Alveolar capillary dysplasia with misalignment of the pulmonary veins (ACD/MPV) is a developmental lung disorder of neonates and infants. When a person breathes, air enters the lungs and fills tiny air sacs called alveoli. Each alveoli is surrounded by a capillary bed, which is a network of tiny, thin blood vessels. In order for oxygen and carbon dioxide to be exchanged during breathing, the alveoli and capillaries must be properly aligned. If there are not enough capillaries or the capillaries are too far away from the surface of the alveoli, gas exchange cannot occur effectively. This means there is not enough oxygen for the body and the heart must work much harder. Alveolar Capillary Dysplasia is a disorder where the capillaries around the alveoli fail to develop normally. In ACD/MPV, fewer capillaries are present and those that are present are not positioned correctly within the walls of the alveoli. This results in very difficult and ineffective gas exchange.

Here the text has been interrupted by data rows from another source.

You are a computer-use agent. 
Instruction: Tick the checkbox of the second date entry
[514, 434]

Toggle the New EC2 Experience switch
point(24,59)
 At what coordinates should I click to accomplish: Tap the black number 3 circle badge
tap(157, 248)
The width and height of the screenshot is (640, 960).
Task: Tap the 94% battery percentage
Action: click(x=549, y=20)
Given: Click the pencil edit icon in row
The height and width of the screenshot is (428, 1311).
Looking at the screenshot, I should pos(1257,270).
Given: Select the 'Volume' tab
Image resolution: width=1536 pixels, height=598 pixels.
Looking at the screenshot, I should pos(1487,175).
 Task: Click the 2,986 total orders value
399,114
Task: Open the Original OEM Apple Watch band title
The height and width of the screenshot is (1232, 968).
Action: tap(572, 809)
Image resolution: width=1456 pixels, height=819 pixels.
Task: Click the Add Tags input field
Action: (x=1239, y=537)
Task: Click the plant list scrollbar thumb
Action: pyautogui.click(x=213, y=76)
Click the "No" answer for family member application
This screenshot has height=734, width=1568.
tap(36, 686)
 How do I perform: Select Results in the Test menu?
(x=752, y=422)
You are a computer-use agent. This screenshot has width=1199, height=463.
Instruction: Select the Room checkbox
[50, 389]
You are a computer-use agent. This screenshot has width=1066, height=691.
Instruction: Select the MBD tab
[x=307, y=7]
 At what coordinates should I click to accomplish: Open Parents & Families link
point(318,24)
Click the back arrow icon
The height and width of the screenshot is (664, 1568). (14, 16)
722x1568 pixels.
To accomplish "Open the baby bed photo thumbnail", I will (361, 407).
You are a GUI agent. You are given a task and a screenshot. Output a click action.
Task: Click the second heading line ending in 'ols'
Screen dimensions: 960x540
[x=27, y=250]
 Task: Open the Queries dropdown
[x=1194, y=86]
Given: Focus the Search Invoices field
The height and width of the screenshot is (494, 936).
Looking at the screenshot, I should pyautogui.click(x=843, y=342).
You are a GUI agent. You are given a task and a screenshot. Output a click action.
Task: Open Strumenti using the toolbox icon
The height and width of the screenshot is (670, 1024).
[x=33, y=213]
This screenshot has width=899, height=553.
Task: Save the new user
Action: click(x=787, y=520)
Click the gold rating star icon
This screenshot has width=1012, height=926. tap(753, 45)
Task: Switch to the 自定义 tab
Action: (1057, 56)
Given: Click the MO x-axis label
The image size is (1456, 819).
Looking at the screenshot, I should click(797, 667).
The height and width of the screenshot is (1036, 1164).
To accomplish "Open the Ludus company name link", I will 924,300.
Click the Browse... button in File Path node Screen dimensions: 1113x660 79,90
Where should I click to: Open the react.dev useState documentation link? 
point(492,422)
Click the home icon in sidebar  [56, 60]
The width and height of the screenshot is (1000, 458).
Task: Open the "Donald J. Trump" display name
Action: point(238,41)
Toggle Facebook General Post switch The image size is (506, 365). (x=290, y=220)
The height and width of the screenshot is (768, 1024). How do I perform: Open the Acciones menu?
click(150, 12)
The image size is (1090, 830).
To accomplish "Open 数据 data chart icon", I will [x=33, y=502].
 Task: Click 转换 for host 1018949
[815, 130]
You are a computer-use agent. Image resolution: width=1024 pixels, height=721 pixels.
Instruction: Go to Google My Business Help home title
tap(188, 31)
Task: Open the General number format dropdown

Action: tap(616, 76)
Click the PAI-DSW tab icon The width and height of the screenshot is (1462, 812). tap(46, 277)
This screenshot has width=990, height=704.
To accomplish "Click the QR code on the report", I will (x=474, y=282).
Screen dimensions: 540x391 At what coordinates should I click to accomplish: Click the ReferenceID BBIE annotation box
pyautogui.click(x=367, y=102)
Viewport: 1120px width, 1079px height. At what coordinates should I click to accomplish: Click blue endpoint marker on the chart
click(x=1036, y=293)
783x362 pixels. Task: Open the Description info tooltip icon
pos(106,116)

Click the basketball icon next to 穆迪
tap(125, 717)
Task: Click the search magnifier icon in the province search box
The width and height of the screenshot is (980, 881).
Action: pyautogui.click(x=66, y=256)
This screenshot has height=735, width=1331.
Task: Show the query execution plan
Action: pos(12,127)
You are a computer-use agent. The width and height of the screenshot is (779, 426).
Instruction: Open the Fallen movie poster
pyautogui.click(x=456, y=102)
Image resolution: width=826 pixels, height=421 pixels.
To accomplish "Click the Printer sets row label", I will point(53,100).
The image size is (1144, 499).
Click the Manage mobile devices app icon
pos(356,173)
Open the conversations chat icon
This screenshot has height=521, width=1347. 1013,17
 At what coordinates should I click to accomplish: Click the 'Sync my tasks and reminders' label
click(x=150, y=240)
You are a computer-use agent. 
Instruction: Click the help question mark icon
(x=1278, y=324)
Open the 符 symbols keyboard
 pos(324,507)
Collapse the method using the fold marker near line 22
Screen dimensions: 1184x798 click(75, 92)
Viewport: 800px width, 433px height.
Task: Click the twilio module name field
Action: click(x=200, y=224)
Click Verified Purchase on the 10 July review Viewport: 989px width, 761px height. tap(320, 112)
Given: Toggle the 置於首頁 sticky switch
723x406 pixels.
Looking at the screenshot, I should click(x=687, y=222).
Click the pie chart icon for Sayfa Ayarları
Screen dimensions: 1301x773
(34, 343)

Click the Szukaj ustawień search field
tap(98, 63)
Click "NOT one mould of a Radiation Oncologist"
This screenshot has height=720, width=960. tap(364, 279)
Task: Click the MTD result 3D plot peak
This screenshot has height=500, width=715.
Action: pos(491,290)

ACD/MPV is one of the most common of the interstitial lung diseases of childhood. ACD/MPV produces respiratory failure early in life and carries a high mortality rate. Infants with ACD/MPV develop severe breathing problems and lack of oxygen in the blood (hypoxemia). Normally, blood is brought to the capillaries by arteries, and the veins carry blood away from the alveoli to the heart with lymph vessels. In ACD/MPV patients, these veins are abnormally misaligned with the arteries. The smooth muscle tissue in the arteries is often thickened, which restricts normal blood flow. When this occurs, it increases the blood pressure in the pulmonary arteries which causes pulmonary hypertension one of the main symptoms of this disease. Breathing becomes progressively worse and most infants experience respiratory failure.
The primary clinical focus for ACD/MPV has been on early recognition and accurate diagnosis to avoid invasive and ineffective interventions for patients and their families. Advances in understanding of the genetics, pathology, and clinical features of the disease have revealed a potentially higher prevalence than originally thought. Reports of infants presenting with symptoms of ACD/MPV beyond the neonatal period have also begun to emerge. This offers the possibility that milder forms of the disease may exist. DNA sequencing and comparative genomic hybridization have led to the identification of FOXF1 as one of the genes responsible for ACD/MPV. This has allowed for limited noninvasive diagnostic testing in some infants.
There have been more than 100 cases of ACD/MPV reported worldwide but still the incidence or prevalence of ACD/MPV is not yet known. There may be more cases of ACD/MPV than those that have been formally reported. A definitive diagnosis of ACD/MPV currently depends on an examination of lung tissue on autopsy or ante mortem lung biopsy and neither of these diagnostic modalities is universally pursued. Another reason is that many infants born with ACD/MPV have associated malformations in other organ systems. This may allow the lung pathology to go undetected. It is also possible that the diagnosis may be missed by pathologists unfamiliar with the disorder.
For rare diseases such as ACD/MPV progress and understanding depends on the identification of new cases and increasing awareness among health-care providers. Advances in ACD/MPV genetics research, with support from federal health-related research agencies, are providing an impetus for continued investigation into several aspects of this rare disease.